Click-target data
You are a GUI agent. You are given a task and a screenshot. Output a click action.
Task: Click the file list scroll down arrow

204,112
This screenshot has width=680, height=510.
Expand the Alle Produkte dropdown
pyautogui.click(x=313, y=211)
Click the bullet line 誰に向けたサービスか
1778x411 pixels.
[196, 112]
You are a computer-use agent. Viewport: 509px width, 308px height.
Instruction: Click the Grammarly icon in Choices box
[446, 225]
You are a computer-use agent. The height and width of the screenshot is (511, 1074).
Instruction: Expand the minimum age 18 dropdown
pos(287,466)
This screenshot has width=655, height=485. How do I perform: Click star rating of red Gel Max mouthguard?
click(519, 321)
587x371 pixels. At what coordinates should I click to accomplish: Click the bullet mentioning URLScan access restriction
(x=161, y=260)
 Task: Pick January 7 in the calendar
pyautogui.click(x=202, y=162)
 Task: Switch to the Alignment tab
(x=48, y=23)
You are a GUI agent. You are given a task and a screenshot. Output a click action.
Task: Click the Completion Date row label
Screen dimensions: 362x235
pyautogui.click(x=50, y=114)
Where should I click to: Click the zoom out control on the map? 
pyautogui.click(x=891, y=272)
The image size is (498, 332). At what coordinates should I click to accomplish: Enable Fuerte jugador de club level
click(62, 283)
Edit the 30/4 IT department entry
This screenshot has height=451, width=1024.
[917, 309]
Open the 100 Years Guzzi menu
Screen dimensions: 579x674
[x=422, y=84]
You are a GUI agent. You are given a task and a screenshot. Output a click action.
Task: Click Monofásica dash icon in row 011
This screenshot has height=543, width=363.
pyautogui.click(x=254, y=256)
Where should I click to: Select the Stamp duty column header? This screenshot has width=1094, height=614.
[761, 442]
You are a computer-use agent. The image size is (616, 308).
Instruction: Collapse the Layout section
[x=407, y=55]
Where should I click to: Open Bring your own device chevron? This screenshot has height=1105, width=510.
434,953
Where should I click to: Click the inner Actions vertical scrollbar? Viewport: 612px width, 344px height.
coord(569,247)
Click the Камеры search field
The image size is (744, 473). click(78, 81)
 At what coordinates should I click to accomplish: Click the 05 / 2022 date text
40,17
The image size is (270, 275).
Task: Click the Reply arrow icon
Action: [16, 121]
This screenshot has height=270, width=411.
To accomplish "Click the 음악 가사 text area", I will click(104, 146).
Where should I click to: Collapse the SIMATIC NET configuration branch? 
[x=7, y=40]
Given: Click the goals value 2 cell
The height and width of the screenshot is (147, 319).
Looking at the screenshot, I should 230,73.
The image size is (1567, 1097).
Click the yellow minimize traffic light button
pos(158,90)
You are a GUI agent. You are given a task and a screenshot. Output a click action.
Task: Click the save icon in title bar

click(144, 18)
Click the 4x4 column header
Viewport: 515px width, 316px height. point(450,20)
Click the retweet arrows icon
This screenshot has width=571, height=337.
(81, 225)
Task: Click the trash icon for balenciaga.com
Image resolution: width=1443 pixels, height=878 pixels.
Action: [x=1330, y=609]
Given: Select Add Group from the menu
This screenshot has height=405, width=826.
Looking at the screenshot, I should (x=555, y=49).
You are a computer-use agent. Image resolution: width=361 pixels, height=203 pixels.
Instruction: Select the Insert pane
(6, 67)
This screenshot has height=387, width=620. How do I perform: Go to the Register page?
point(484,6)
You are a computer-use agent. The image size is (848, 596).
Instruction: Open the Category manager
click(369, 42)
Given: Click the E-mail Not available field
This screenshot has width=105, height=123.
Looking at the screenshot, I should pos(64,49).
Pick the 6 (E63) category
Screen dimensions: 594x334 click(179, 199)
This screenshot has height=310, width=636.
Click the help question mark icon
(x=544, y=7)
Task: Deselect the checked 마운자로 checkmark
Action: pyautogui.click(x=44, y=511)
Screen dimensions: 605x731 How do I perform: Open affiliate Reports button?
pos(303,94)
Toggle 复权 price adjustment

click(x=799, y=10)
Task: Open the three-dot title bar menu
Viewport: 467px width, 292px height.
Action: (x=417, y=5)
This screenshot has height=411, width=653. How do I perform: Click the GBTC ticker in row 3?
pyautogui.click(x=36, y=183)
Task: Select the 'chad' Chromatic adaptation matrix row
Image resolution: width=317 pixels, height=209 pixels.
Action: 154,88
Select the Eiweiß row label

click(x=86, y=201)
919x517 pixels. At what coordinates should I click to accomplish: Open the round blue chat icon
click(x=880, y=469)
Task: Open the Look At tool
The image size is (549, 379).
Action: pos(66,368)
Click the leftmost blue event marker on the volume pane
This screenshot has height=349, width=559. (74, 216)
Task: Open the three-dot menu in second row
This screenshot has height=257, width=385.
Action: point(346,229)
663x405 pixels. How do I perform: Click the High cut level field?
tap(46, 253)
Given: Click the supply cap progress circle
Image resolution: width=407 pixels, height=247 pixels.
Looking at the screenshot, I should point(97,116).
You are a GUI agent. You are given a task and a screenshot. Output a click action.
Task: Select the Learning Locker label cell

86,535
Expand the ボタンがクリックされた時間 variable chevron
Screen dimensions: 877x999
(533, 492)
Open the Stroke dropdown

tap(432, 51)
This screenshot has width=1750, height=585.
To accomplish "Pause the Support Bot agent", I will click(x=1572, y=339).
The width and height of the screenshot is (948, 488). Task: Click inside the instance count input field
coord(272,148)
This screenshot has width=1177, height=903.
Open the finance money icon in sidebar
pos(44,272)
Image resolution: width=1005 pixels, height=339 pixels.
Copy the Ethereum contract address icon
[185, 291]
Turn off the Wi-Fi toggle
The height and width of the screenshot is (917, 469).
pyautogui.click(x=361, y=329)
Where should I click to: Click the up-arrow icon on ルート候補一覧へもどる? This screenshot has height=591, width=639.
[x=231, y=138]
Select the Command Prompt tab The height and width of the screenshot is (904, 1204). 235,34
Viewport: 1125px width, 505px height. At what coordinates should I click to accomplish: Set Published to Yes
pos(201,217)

● **Problem to solve**: Render every line of the entries above as a numbered list, omitting the blank lines.

● **Finished task**:
1. You are a GUI agent. You are given a task and a screenshot. Output a click action.
2. Task: Click the file list scroll down arrow
3. 204,112
4. This screenshot has width=680, height=510.
5. Expand the Alle Produkte dropdown
6. pyautogui.click(x=313, y=211)
7. Click the bullet line 誰に向けたサービスか
8. 1778x411 pixels.
9. [196, 112]
10. You are a computer-use agent. Viewport: 509px width, 308px height.
11. Instruction: Click the Grammarly icon in Choices box
12. [446, 225]
13. You are a computer-use agent. The height and width of the screenshot is (511, 1074).
14. Instruction: Expand the minimum age 18 dropdown
15. pos(287,466)
16. This screenshot has width=655, height=485. How do I perform: Click star rating of red Gel Max mouthguard?
17. click(519, 321)
18. 587x371 pixels. At what coordinates should I click to accomplish: Click the bullet mentioning URLScan access restriction
19. (x=161, y=260)
20.  Task: Pick January 7 in the calendar
21. pyautogui.click(x=202, y=162)
22.  Task: Switch to the Alignment tab
23. (x=48, y=23)
24. You are a GUI agent. You are given a task and a screenshot. Output a click action.
25. Task: Click the Completion Date row label
26. Screen dimensions: 362x235
27. pyautogui.click(x=50, y=114)
28. Where should I click to: Click the zoom out control on the map? 
29. pyautogui.click(x=891, y=272)
30. The image size is (498, 332). At what coordinates should I click to accomplish: Enable Fuerte jugador de club level
31. click(62, 283)
32. Edit the 30/4 IT department entry
33. This screenshot has height=451, width=1024.
34. [917, 309]
35. Open the 100 Years Guzzi menu
36. Screen dimensions: 579x674
37. [x=422, y=84]
38. You are a GUI agent. You are given a task and a screenshot. Output a click action.
39. Task: Click Monofásica dash icon in row 011
40. This screenshot has height=543, width=363.
41. pyautogui.click(x=254, y=256)
42. Where should I click to: Select the Stamp duty column header? This screenshot has width=1094, height=614.
43. [761, 442]
44. You are a computer-use agent. The image size is (616, 308).
45. Instruction: Collapse the Layout section
46. [x=407, y=55]
47. Where should I click to: Open Bring your own device chevron? This screenshot has height=1105, width=510.
48. 434,953
49. Where should I click to: Click the inner Actions vertical scrollbar? Viewport: 612px width, 344px height.
50. coord(569,247)
51. Click the Камеры search field
52. The image size is (744, 473). click(78, 81)
53.  At what coordinates should I click to accomplish: Click the 05 / 2022 date text
54. 40,17
55. The image size is (270, 275).
56. Task: Click the Reply arrow icon
57. Action: [16, 121]
58. This screenshot has height=270, width=411.
59. To accomplish "Click the 음악 가사 text area", I will click(104, 146).
60. Where should I click to: Collapse the SIMATIC NET configuration branch? 
61. [x=7, y=40]
62. Given: Click the goals value 2 cell
63. The height and width of the screenshot is (147, 319).
64. Looking at the screenshot, I should 230,73.
65. The image size is (1567, 1097).
66. Click the yellow minimize traffic light button
67. pos(158,90)
68. You are a GUI agent. You are given a task and a screenshot. Output a click action.
69. Task: Click the save icon in title bar
70. click(144, 18)
71. Click the 4x4 column header
72. Viewport: 515px width, 316px height. point(450,20)
73. Click the retweet arrows icon
74. This screenshot has width=571, height=337.
75. (81, 225)
76. Task: Click the trash icon for balenciaga.com
77. Image resolution: width=1443 pixels, height=878 pixels.
78. Action: [x=1330, y=609]
79. Given: Select Add Group from the menu
80. This screenshot has height=405, width=826.
81. Looking at the screenshot, I should (x=555, y=49).
82. You are a computer-use agent. Image resolution: width=361 pixels, height=203 pixels.
83. Instruction: Select the Insert pane
84. (6, 67)
85. This screenshot has height=387, width=620. How do I perform: Go to the Register page?
86. point(484,6)
87. You are a computer-use agent. The image size is (848, 596).
88. Instruction: Open the Category manager
89. click(369, 42)
90. Given: Click the E-mail Not available field
91. This screenshot has width=105, height=123.
92. Looking at the screenshot, I should pos(64,49).
93. Pick the 6 (E63) category
94. Screen dimensions: 594x334 click(179, 199)
95. This screenshot has height=310, width=636.
96. Click the help question mark icon
97. (x=544, y=7)
98. Task: Deselect the checked 마운자로 checkmark
99. Action: pyautogui.click(x=44, y=511)
100. Screen dimensions: 605x731 How do I perform: Open affiliate Reports button?
101. pos(303,94)
102. Toggle 复权 price adjustment
103. click(x=799, y=10)
104. Task: Open the three-dot title bar menu
105. Viewport: 467px width, 292px height.
106. Action: (x=417, y=5)
107. This screenshot has height=411, width=653. How do I perform: Click the GBTC ticker in row 3?
108. pyautogui.click(x=36, y=183)
109. Task: Select the 'chad' Chromatic adaptation matrix row
110. Image resolution: width=317 pixels, height=209 pixels.
111. Action: 154,88
112. Select the Eiweiß row label
113. click(x=86, y=201)
114. 919x517 pixels. At what coordinates should I click to accomplish: Open the round blue chat icon
115. click(x=880, y=469)
116. Task: Open the Look At tool
117. The image size is (549, 379).
118. Action: pos(66,368)
119. Click the leftmost blue event marker on the volume pane
120. This screenshot has height=349, width=559. (74, 216)
121. Task: Open the three-dot menu in second row
122. This screenshot has height=257, width=385.
123. Action: point(346,229)
124. 663x405 pixels. How do I perform: Click the High cut level field?
125. tap(46, 253)
126. Given: Click the supply cap progress circle
127. Image resolution: width=407 pixels, height=247 pixels.
128. Looking at the screenshot, I should point(97,116).
129. You are a GUI agent. You are given a task and a screenshot. Output a click action.
130. Task: Select the Learning Locker label cell
131. 86,535
132. Expand the ボタンがクリックされた時間 variable chevron
133. Screen dimensions: 877x999
134. (533, 492)
135. Open the Stroke dropdown
136. tap(432, 51)
137. This screenshot has width=1750, height=585.
138. To accomplish "Pause the Support Bot agent", I will click(x=1572, y=339).
139. The width and height of the screenshot is (948, 488). Task: Click inside the instance count input field
140. coord(272,148)
141. This screenshot has width=1177, height=903.
142. Open the finance money icon in sidebar
143. pos(44,272)
144. Image resolution: width=1005 pixels, height=339 pixels.
145. Copy the Ethereum contract address icon
146. [185, 291]
147. Turn off the Wi-Fi toggle
148. The height and width of the screenshot is (917, 469).
149. pyautogui.click(x=361, y=329)
150. Where should I click to: Click the up-arrow icon on ルート候補一覧へもどる? This screenshot has height=591, width=639.
151. [x=231, y=138]
152. Select the Command Prompt tab The height and width of the screenshot is (904, 1204). 235,34
153. Viewport: 1125px width, 505px height. At what coordinates should I click to accomplish: Set Published to Yes
154. pos(201,217)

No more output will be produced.